## Task prompt
Output each entry in full so that the result matches the data exactly.

::::::::::

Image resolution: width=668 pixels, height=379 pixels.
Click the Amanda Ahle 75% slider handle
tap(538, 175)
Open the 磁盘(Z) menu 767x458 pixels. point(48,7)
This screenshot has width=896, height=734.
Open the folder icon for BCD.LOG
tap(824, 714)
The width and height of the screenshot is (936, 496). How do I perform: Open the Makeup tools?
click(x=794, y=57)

::::::::::

## Your response
Image resolution: width=668 pixels, height=379 pixels.
Click the Amanda Ahle 75% slider handle
tap(538, 175)
Open the 磁盘(Z) menu 767x458 pixels. point(48,7)
This screenshot has width=896, height=734.
Open the folder icon for BCD.LOG
tap(824, 714)
The width and height of the screenshot is (936, 496). How do I perform: Open the Makeup tools?
click(x=794, y=57)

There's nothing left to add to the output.